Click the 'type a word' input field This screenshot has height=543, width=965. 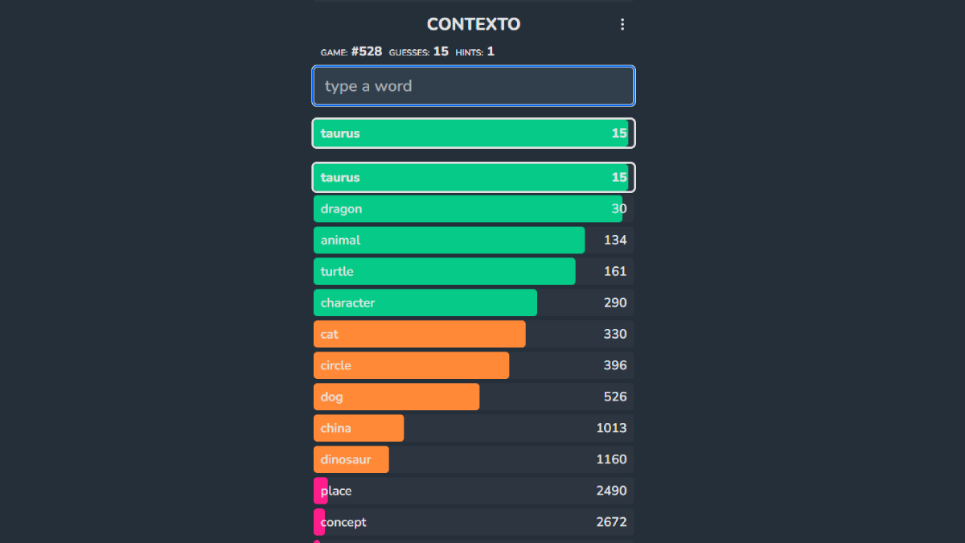pos(474,86)
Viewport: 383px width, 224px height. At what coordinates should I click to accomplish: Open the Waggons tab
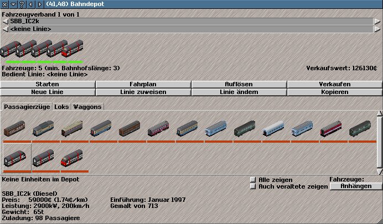point(87,106)
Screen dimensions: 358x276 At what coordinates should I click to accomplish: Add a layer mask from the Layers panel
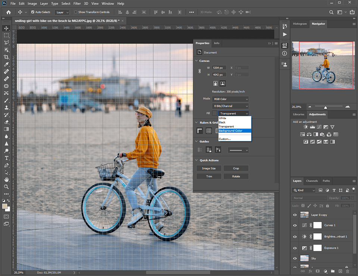coord(318,271)
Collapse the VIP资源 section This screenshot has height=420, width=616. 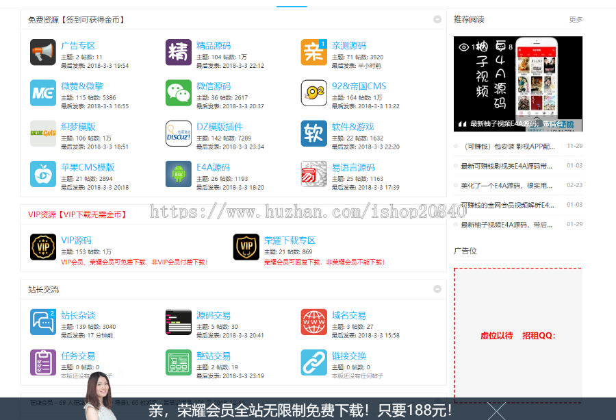coord(437,214)
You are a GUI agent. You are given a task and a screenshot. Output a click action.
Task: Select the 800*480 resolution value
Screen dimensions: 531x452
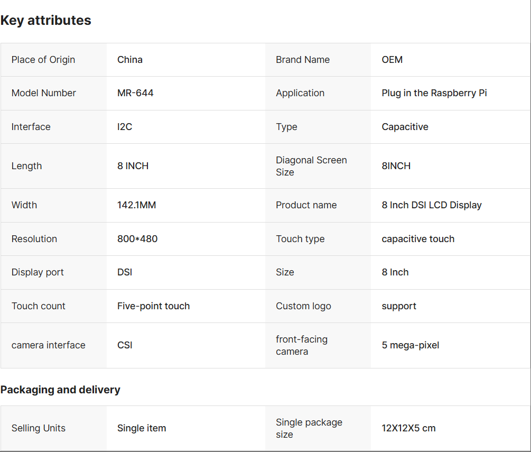coord(137,239)
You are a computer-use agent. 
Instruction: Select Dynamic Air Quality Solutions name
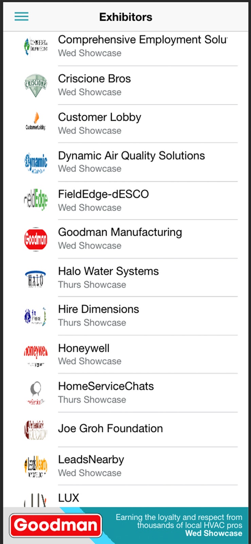[x=131, y=156]
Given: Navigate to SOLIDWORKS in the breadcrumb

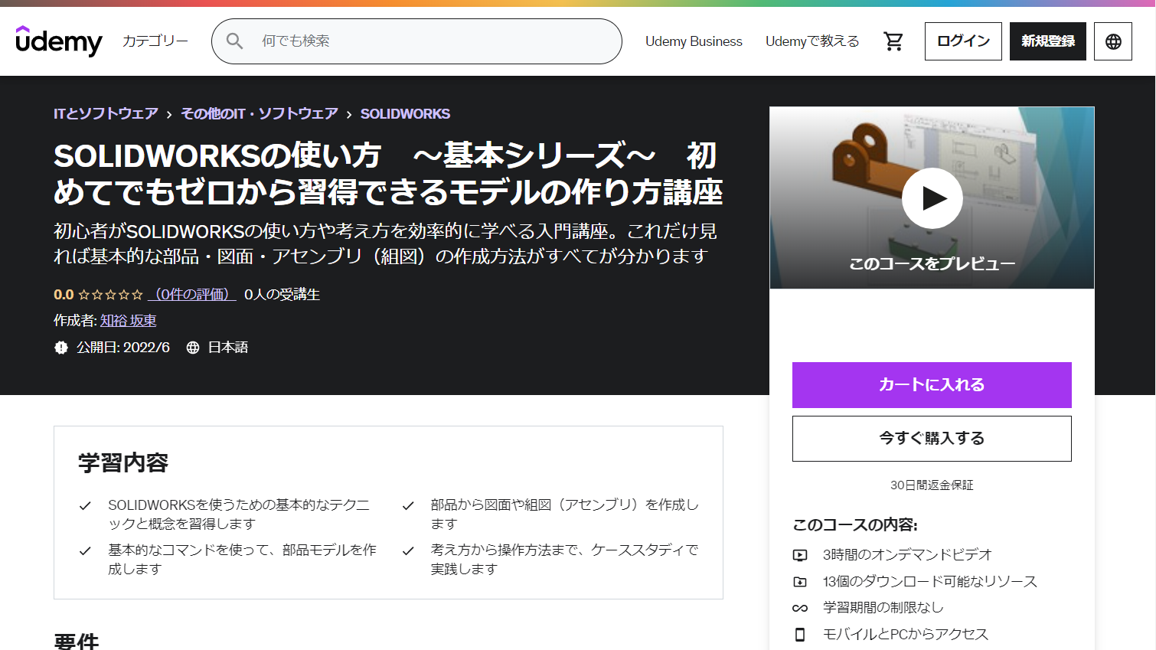Looking at the screenshot, I should [x=404, y=113].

(ASSIGNMENT) Reproduce word for word the lines running from the line with "Screen dimensions: 531x452" through the end of the data, both included, and nothing else; leave out the pictures.

(EXERCISE RESULT)
Screen dimensions: 531x452
coord(137,239)
You are a computer-use agent. 
Instruction: Select Dynamic Air Quality Solutions name
[x=131, y=156]
Given: Navigate to SOLIDWORKS in the breadcrumb

Looking at the screenshot, I should [x=404, y=113].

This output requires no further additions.